Le site a été bâti par la culture **Ychsma**, qui occupait la vallée du Rímac entre le onzième et le quinzième siècle, avant d'être intégrée à l'empire inca. Les pyramides sont des constructions en adobe et en terre damée, avec des rampes d'accès, des cours et des plateformes superposées. Elles servaient de centre administratif et cérémoniel — pas de tombeaux, contrairement à ce qu'on suppose souvent devant une pyramide.

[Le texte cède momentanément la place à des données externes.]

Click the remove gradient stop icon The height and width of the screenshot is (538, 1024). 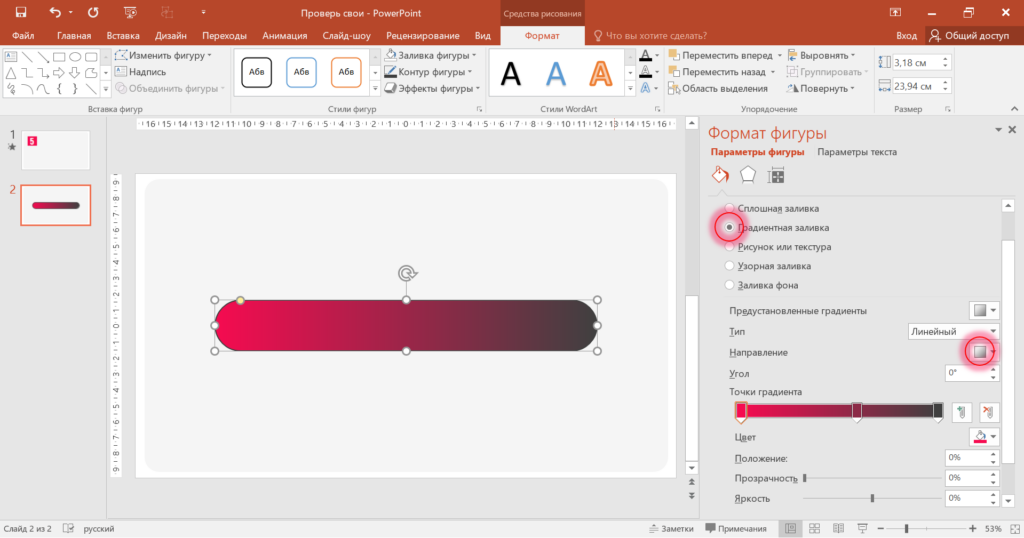coord(989,412)
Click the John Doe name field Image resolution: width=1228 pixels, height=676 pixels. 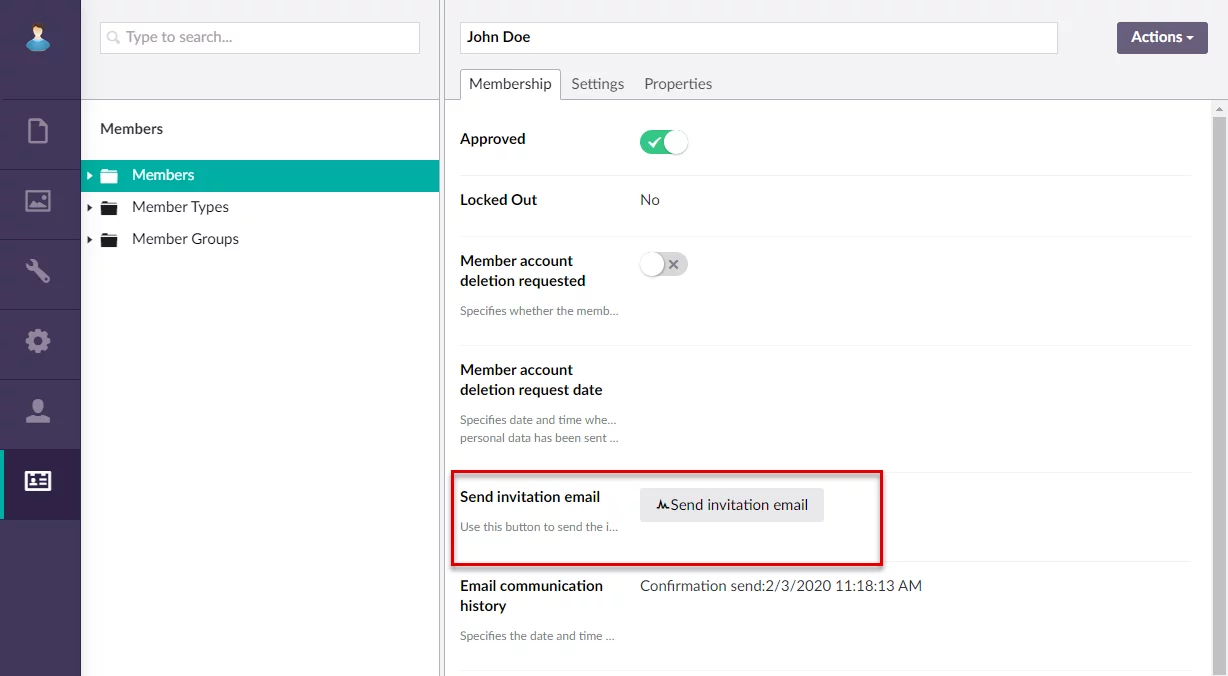tap(758, 38)
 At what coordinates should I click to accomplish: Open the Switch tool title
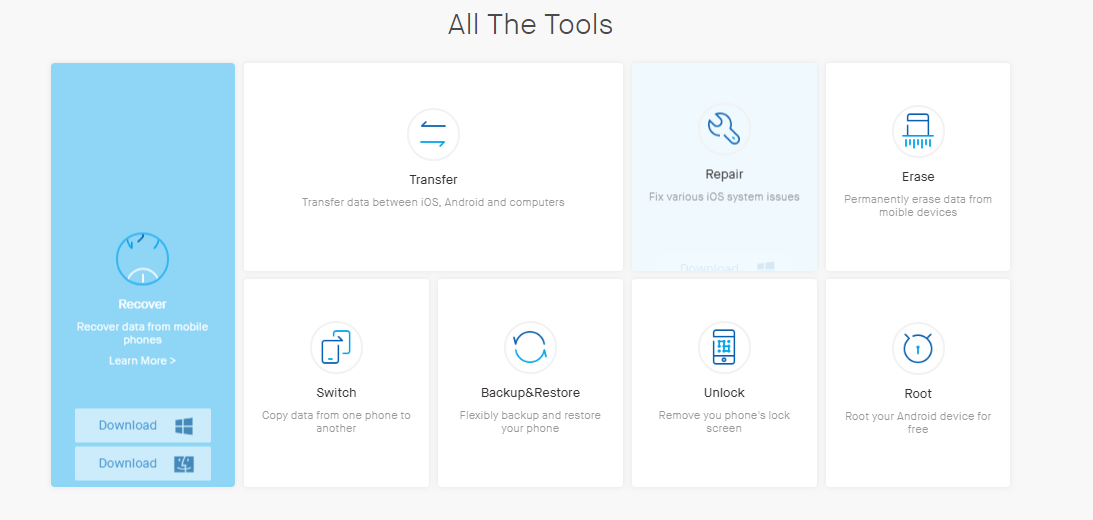click(336, 392)
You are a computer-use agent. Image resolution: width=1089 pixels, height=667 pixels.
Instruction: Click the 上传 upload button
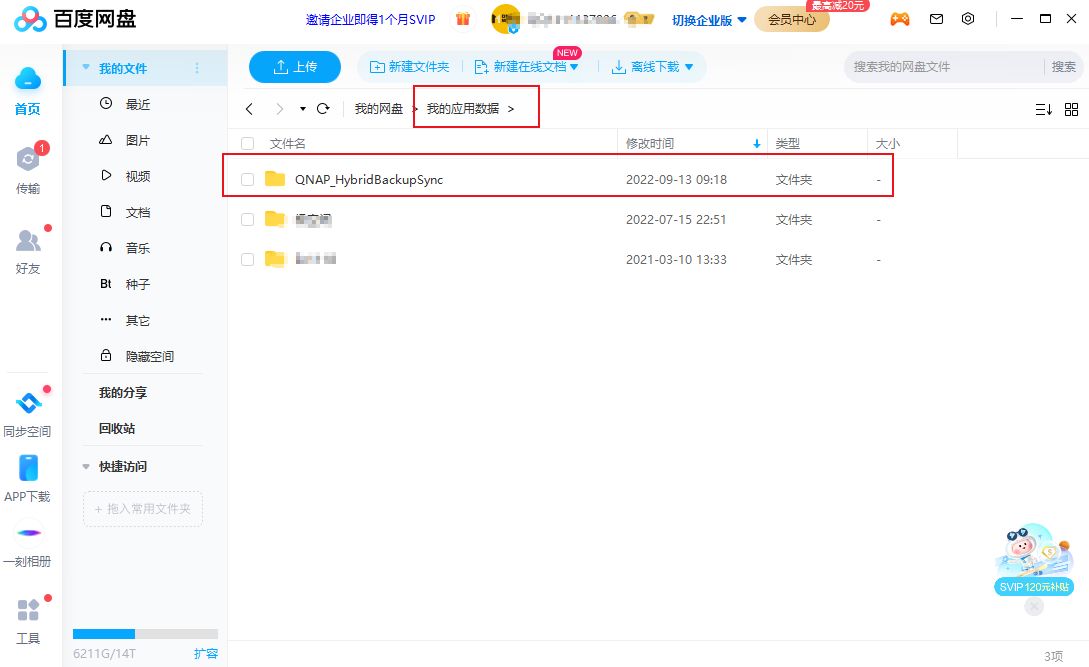(294, 66)
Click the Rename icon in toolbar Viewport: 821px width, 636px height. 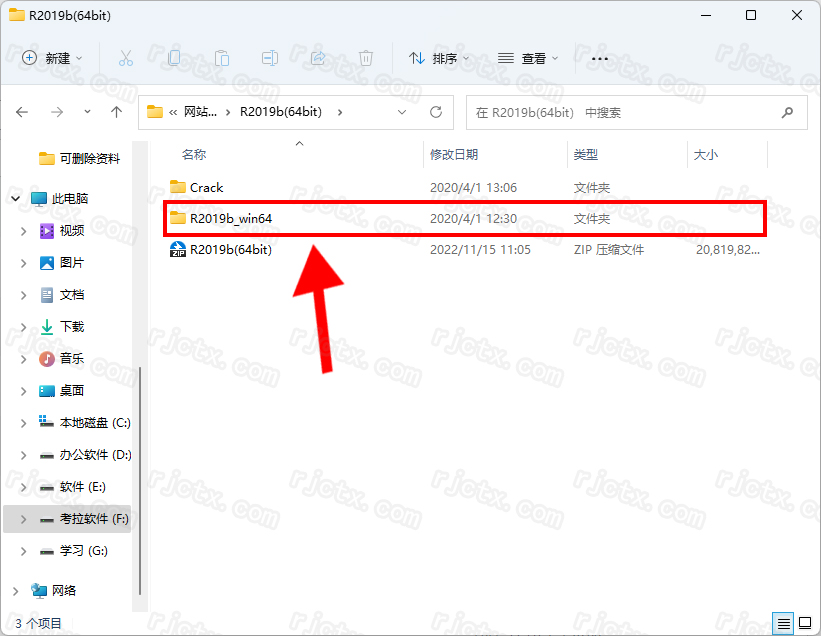click(270, 59)

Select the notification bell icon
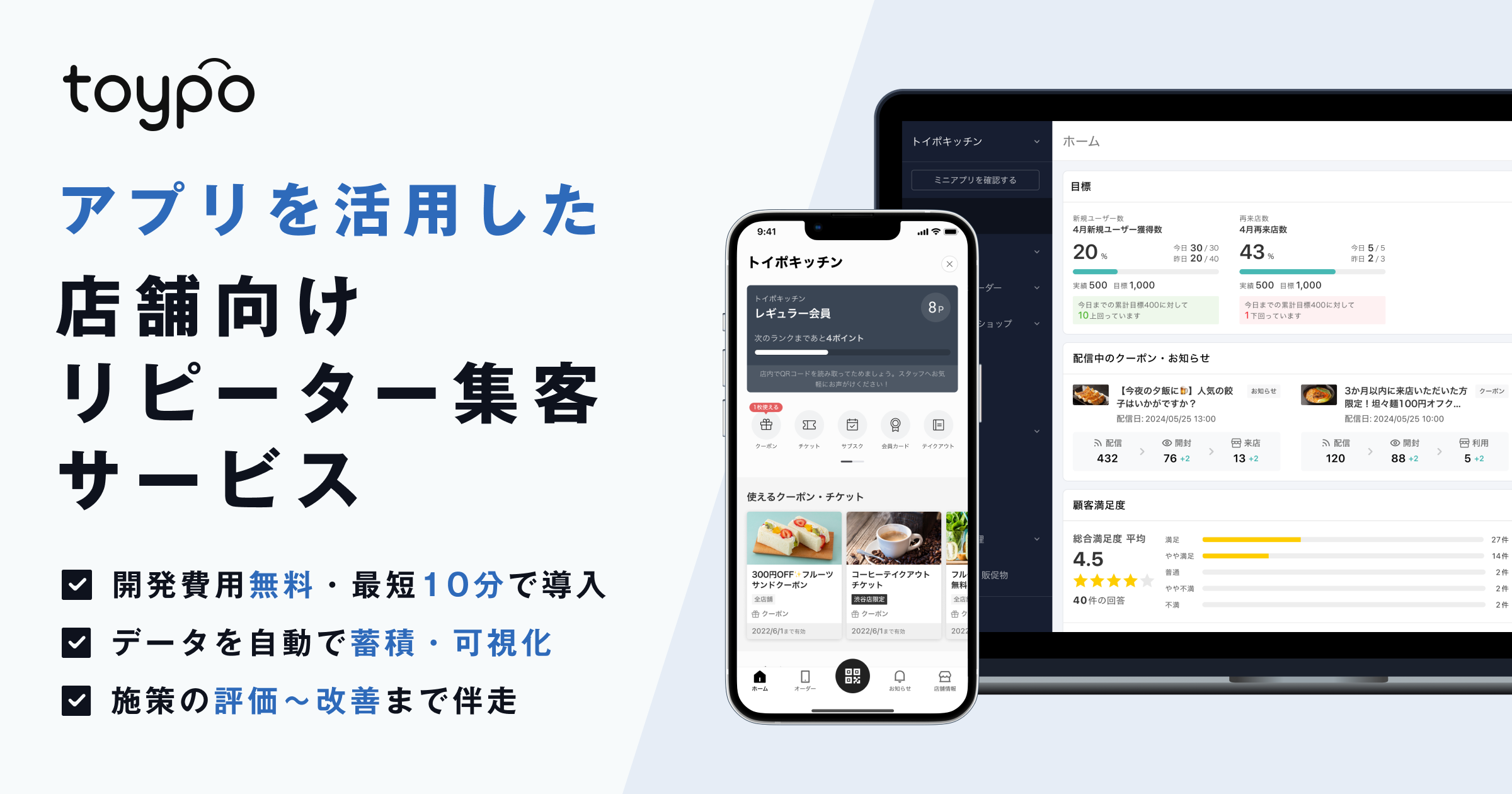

Le nom du lieu vient d'un personnage extraordinaire, et il n'a rien de préhispanique. **Mateo Salado** était un ermite d'origine française, arrivé au Pérou au seizième siècle, qui s'était installé dans les ruines de ces pyramides — alors en pleine campagne — pour y mener une vie de solitude et de prédication. Il critiquait ouvertement l'Église, et le tribunal de l'Inquisition, installé à Lima depuis peu, l'a jugé pour hérésie. Il a été **brûlé en 1573**, lors de l'un des tout premiers autodafés de la ville, sur la place que ce guide vous a fait traverser.
Les pyramides ont donc gardé, depuis quatre siècles et demi, le nom d'un hérétique français exécuté par l'Inquisition. C'est l'un des raccourcis historiques les plus improbables de Lima.
Le site a été dégagé, étudié et ouvert au public à partir de 2007. Auparavant, il servait de dépotoir et de terrain vague. Sa mise en valeur fait partie d'un mouvement plus large : Lima compte plusieurs centaines de huacas, dont beaucoup ont été rasées au vingtième siècle pour construire, et l'on s'emploie depuis peu à sauver celles qui restent.
La visite se fait avec un guide, dure une heure environ, et coûte très peu. Elle est peu fréquentée : vous serez souvent seul.
Le meilleur moment est la fin d'après-midi, quand la lumière rase révèle le relief des plateformes. Et l'observation à faire, depuis le sommet de la pyramide principale, est celle du contraste : d'un côté sept siècles de terre crue, de l'autre les tours de logements, et entre les deux le bruit continu de l'avenue. C'est le vrai visage de l'archéologie à Lima.